COVID-19 prompted an increased, dire public need for physicians. In response, a large number of retired physicians selflessly opted to help by rejoining the medical community. Although such physicians were largely acting with focus on the greater good, people began to question whether they were up to the task—especially returning surgeons.

According to the Association of American Medical Colleges (AAMC), the Federation of State Medical Boards came up with a collection of state-issued guidelines in an effort to assist physicians who left retirement to help out during the pandemic. These guidelines focused on expediting the licensure process for healthcare workers whose licenses were either inactive or had expired.

An article published in ENTtoday noted that although it is quite rare for surgeons to continue operating when they are at an advanced age, such physicians do frequently function as role models for their younger colleagues.
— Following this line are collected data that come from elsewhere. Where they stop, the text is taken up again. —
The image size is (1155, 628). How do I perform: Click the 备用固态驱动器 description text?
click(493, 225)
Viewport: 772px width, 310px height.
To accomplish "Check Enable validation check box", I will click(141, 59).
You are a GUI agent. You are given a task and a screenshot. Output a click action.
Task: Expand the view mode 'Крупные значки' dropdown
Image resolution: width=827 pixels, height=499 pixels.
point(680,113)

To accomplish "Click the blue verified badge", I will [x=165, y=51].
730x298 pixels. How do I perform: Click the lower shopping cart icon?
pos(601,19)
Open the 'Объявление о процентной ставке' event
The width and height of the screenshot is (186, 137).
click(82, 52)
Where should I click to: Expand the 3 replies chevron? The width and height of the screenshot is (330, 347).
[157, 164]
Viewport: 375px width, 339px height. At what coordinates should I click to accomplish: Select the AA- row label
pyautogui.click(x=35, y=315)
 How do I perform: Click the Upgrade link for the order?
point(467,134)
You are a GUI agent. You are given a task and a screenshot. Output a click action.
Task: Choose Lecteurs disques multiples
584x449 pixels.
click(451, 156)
Given the varying skills and natures of every physician, choosing a specific mandatory retirement age is challenging.

ACS Does Not Offer a Definitive Retirement Age

While recognizing that physicians are exposed to age-related decline both physically and cognitively beginning around age 65, the American College of Surgeons (ACS) does not offer a definitive retirement age in its guidelines, noting that every physician’s health and wellness should be regarded on an individual basis. Rather, the ACS suggests that physicians between the ages of 65 and 70 should undertake a baseline physical examination, along with vision testing and an online neurocognitive test. They should report any deficits and should periodically repeat these assessments. Recognizing that not all physicians are willing to accept the realities of aging, the ACS also suggests that the onus is also on colleagues and healthcare staff to report any possible physical or cognitive deterioration.

An article written by Ralph B. Blasier, MD, JD, and published in Clinical Orthopaedics and Related Research touches on another point of concern regarding physicians of advanced age practicing medicine. Older physicians are way less attuned to novel technology applications, given that they received an education decades ago, when the state of medicine was quite different. Dr. Blasier urges physicians who are of retirement age to accept that their surgical skills will start to decline, but that does not equate to a less-valued existence or imminent death. He encourages physicians to bear in mind that retirement age is an excellent time for physicians to serve as educational resources for new students in the field.